After all impurities were not detected, trimethylindium was heated to 140 ° C. at 50 torr and distilled out from n-heptadecane. Impurities in the obtained trimethylindium were 0.2ppm in the aluminum component.
Below, the silicon content was 0.3 ppm or less, and both toluene and heptane were 1 ppm or less.

(Example 2) Using the same apparatus as in Example 1, 80 g of crude triethylindium and n-heptadecane 2
00 ml was charged into a 300 ml four-necked flask, heated to 130 ° C., and nitrogen gas was flowed at 200 ml / min as a carrier gas.
The crude triethylindium contained 1300 ppm of aluminum component, 50 ppm of toluene, and 700 ppm of high purity for hepta child material.

Organic impurities were no longer detected after 4 hours. Aluminum disappeared after 20 hours.

After all impurities are no longer detected,
Heat triethylindium to 105 ° C at 5 torr and
-Distilled off from the heptadecane. Regarding the impurities in the obtained triethylindium, the aluminum component was 0.2 ppm or less, and both toluene and heptane were 1 ppm or less.

Example 3 In the same manner as in Example 1, 80 g of an adduct of trimethylaluminum diphosphine,
200 ml of n-heptadecane was charged into a 300 ml four-necked flask and heated at 110 ° C, and nitrogen gas as a carrier gas was added.
Flowed at 00 ml / min. Impurities in the adduct of trimethylaluminum / diphosphine are silicon 4ppm, benzene 70
It was 0 ppm.

Benzene was no longer detected after 4 hours. Silicon was not detected after 6 hours.

After all impurities are no longer detected,
Add trimethylaluminum / diphosphine adduct 5
Trimethylaluminum was distilled off and separated by heating to 140 ° C with a torr. Impurities in the obtained trimethylaluminum were 0.3 ppm or less for silicon and 1 ppm or less for benzene.

[0023]

According to the present invention, the low boiling point impurities in the organometallic compound can be continuously removed by flowing an inert carrier gas. Furthermore, by monitoring the impurities in the carrier gas, even those with no experience can be efficiently purified, which is extremely effective in producing the electro-organic metal compound.

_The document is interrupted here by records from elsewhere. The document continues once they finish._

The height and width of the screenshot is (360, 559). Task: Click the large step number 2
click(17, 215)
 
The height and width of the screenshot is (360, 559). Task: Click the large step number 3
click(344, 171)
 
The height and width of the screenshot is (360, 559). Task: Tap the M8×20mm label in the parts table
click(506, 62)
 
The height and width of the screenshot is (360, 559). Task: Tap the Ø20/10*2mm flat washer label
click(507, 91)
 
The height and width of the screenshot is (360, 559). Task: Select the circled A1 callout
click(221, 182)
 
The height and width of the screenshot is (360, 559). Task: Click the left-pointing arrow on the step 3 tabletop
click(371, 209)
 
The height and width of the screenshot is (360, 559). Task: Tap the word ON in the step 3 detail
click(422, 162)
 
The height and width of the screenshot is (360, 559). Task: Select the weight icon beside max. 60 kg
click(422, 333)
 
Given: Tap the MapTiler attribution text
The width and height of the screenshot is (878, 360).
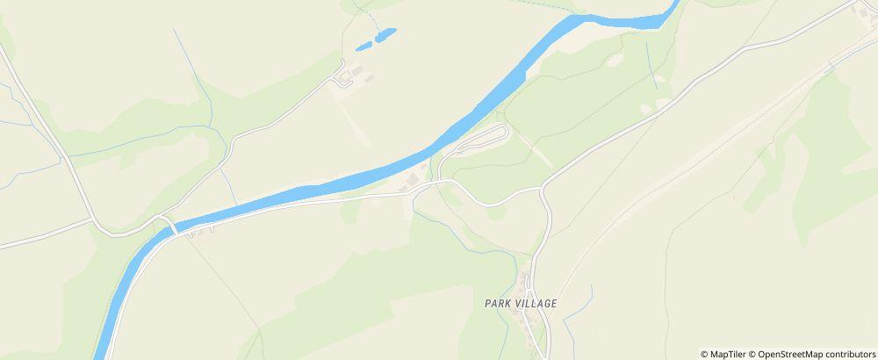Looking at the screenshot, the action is [x=729, y=354].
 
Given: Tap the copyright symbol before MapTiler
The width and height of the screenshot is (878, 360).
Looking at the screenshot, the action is [x=704, y=354].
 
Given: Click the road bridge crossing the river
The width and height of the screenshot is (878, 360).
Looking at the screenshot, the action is [x=174, y=227].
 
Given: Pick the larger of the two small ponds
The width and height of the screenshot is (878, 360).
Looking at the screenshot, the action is [x=385, y=35].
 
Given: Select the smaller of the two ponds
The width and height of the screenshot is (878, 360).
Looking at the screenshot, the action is [x=362, y=46].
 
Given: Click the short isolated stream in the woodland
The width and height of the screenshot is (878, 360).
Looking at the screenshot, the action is [x=651, y=66].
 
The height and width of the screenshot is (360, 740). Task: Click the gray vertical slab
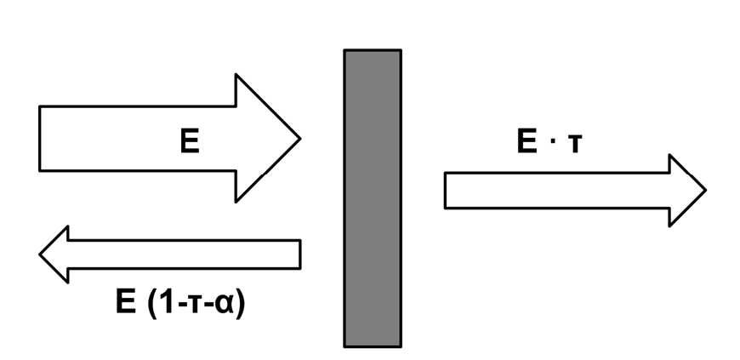tap(373, 198)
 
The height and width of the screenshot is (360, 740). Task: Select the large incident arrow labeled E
tap(169, 139)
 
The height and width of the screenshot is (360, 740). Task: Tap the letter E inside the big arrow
tap(190, 140)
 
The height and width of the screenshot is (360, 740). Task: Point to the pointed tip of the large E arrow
tap(300, 139)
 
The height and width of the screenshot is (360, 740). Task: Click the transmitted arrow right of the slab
tap(575, 191)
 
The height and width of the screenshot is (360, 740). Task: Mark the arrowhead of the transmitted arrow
tap(687, 191)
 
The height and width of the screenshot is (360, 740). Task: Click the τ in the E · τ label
tap(575, 144)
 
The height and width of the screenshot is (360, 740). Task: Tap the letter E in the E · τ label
tap(527, 140)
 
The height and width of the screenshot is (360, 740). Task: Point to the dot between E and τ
tap(552, 142)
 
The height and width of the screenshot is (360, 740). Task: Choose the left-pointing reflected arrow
tap(170, 254)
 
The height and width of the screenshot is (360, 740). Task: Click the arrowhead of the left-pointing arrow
tap(54, 254)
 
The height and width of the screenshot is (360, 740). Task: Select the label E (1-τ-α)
tap(181, 302)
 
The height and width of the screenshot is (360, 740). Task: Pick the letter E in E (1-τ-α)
tap(126, 301)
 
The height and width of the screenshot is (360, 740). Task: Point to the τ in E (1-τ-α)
tap(196, 305)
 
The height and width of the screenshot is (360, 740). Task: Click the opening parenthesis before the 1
tap(152, 303)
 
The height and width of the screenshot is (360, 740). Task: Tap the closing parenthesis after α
tap(241, 303)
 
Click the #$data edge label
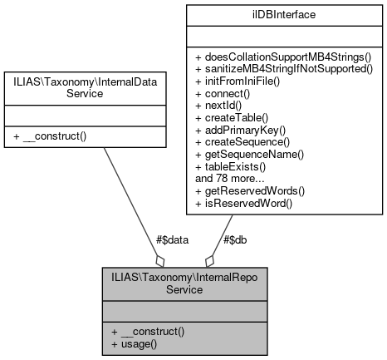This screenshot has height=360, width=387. pos(172,239)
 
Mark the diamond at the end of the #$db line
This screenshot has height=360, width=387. pos(211,260)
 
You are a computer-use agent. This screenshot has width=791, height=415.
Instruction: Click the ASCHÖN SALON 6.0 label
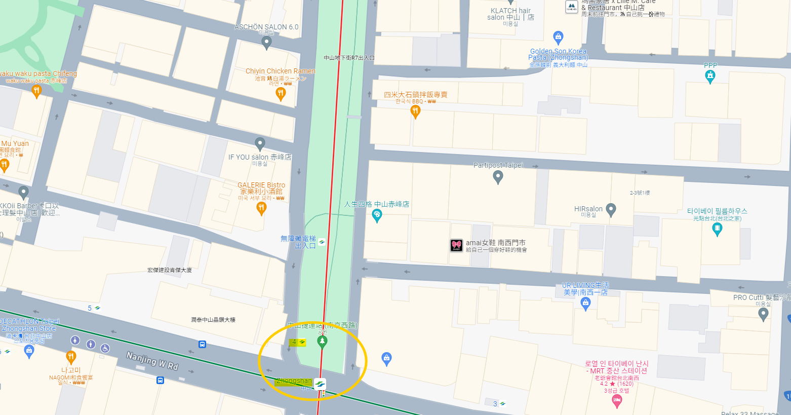tap(266, 27)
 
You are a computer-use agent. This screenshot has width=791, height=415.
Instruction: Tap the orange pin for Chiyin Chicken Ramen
tap(281, 94)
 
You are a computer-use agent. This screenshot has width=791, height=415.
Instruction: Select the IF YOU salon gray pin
tap(260, 144)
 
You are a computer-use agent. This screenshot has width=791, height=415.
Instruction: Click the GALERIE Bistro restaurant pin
tap(261, 208)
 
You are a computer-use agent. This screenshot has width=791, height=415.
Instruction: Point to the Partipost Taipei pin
tap(498, 177)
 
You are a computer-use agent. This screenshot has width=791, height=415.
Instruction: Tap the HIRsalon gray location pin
tap(611, 209)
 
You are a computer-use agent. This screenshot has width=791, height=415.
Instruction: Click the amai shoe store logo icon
tap(456, 246)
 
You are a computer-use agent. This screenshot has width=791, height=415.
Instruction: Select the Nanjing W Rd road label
tap(152, 361)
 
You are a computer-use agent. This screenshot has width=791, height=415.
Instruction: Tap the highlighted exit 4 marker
tap(298, 342)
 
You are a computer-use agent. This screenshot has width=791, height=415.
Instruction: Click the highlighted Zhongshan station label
tap(294, 381)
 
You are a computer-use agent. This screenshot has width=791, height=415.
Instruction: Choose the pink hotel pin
tap(617, 401)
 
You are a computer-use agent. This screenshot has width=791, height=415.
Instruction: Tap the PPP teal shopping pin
tap(710, 76)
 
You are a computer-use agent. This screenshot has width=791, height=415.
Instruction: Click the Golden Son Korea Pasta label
tap(558, 54)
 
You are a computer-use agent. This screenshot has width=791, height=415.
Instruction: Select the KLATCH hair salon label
tap(510, 14)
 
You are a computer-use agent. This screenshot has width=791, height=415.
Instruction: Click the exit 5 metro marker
tap(94, 308)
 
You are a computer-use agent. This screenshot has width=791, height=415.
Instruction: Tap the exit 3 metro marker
tap(499, 404)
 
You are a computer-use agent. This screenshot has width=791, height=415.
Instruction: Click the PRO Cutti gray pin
tap(763, 314)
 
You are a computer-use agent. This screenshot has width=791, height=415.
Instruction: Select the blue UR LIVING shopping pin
tap(586, 304)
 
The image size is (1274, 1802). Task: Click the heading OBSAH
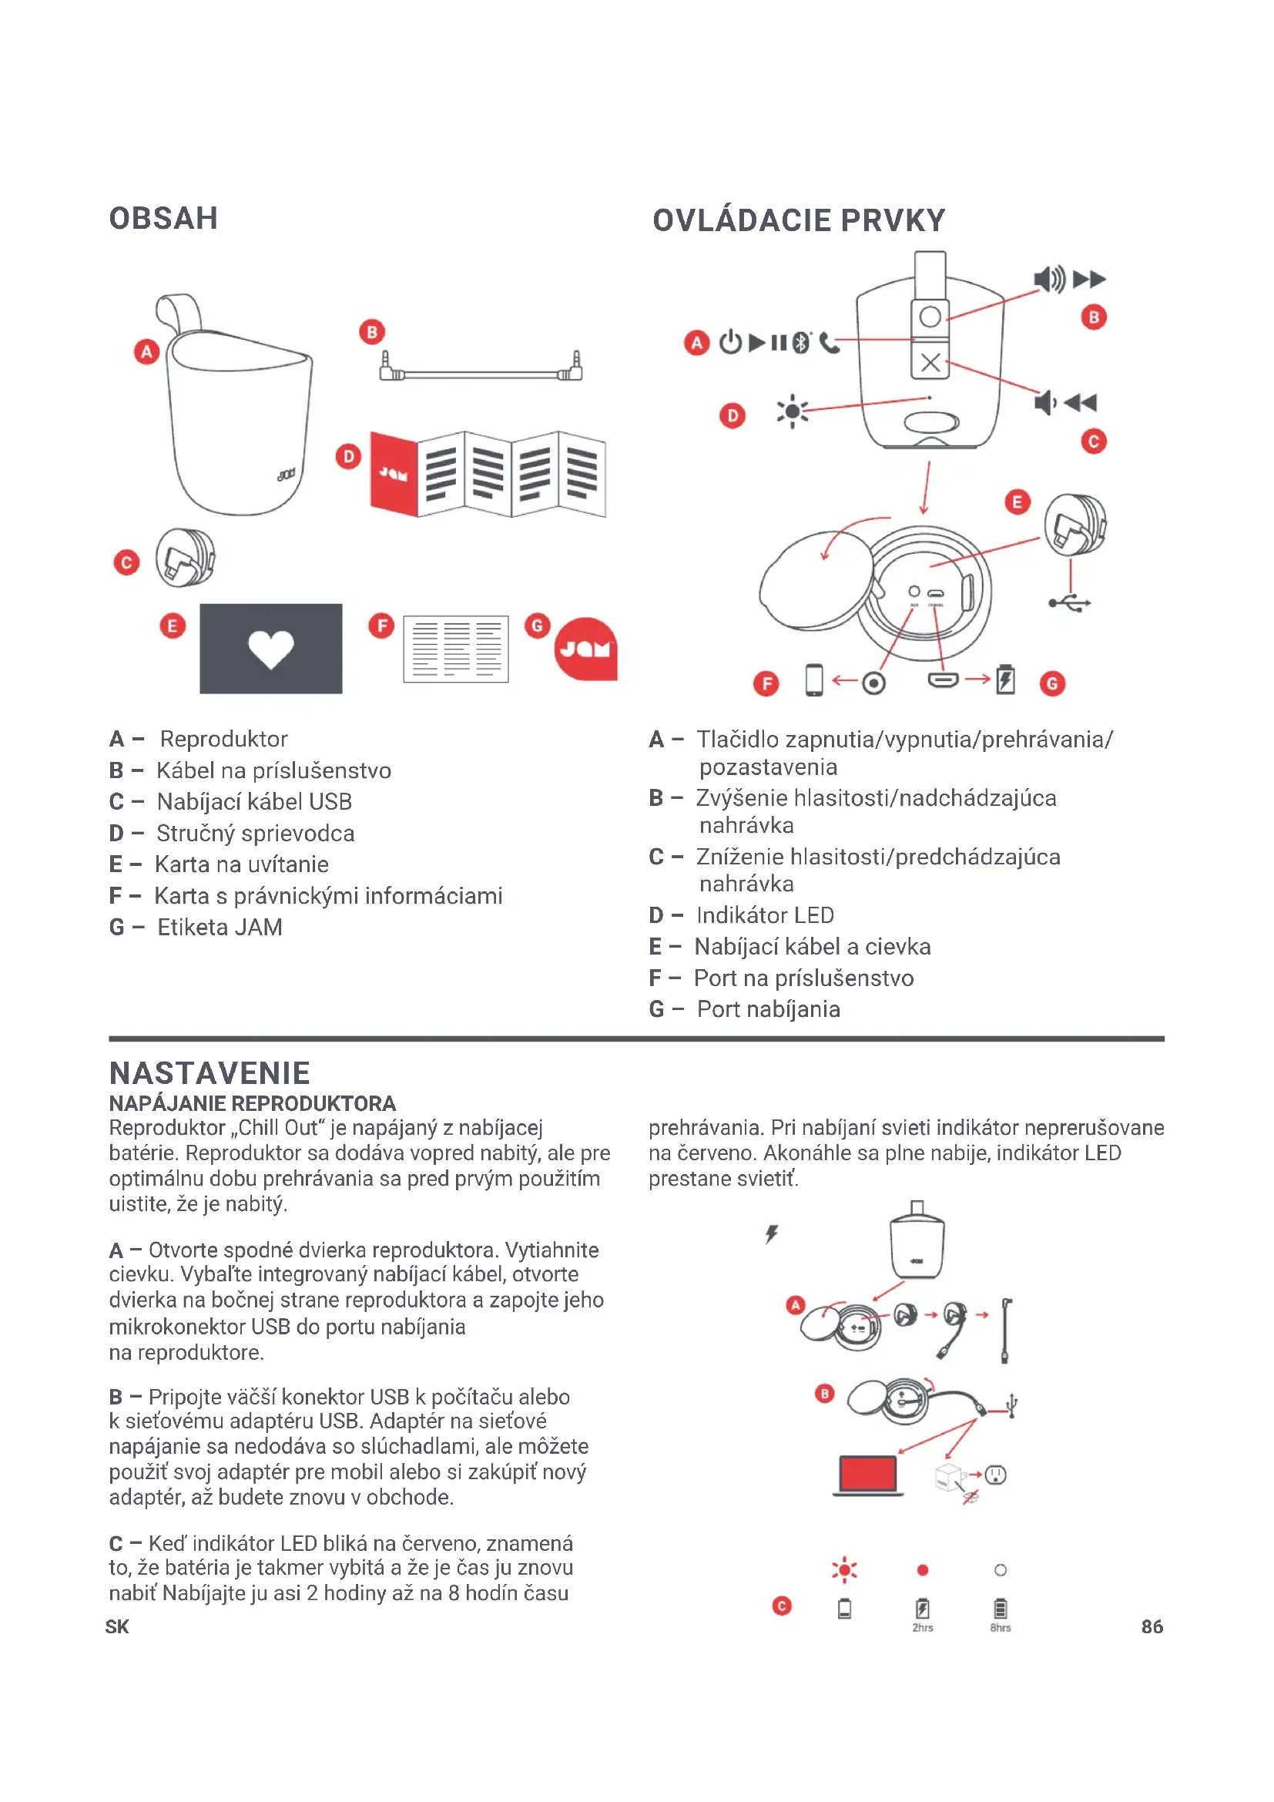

[Brief description of drawings]

FIG. 1 is an explanatory diagram showing an example of a refining device used in the present invention.

[Explanation of symbols]

 1 Flowmeter 2 4-necked flask 3 Stirrer 4 Mantle heater 5 Nitric acid trap 6 FID detector for gas chromatogram 7 Tape heater

[Procedure amendment]

[Submission date] December 15, 1992

[Procedure Amendment 1]

[Document name to be amended] Statement

[Name of item to be corrected] 0023

[Correction method] Change

[Correction content]

[0023]

According to the present invention, the low boiling point impurities in the organometallic compound can be continuously removed by flowing an inert carrier gas. Furthermore, by monitoring the impurities in the carrier gas, even those with no experience can be efficiently purified, which is very effective in producing high-purity organometallic compounds for electronic materials.

Claims (2)

[Claims] 1. The purification condition is monitored by heating an organometallic compound to remove impurities having a low boiling point using an inert carrier gas, and measuring impurities in the carrier gas with time. A method for purifying an organometallic compound. 2. The organometallic compound has the general formula R _a MX _3-a.
(Wherein R is an alkyl group having 1 to 4 carbon atoms, M is aluminum, gallium or indium, X is halogen, and a is an integer of 2 or 3) or an adduct thereof. A method for purifying an organometallic compound according to claim 1.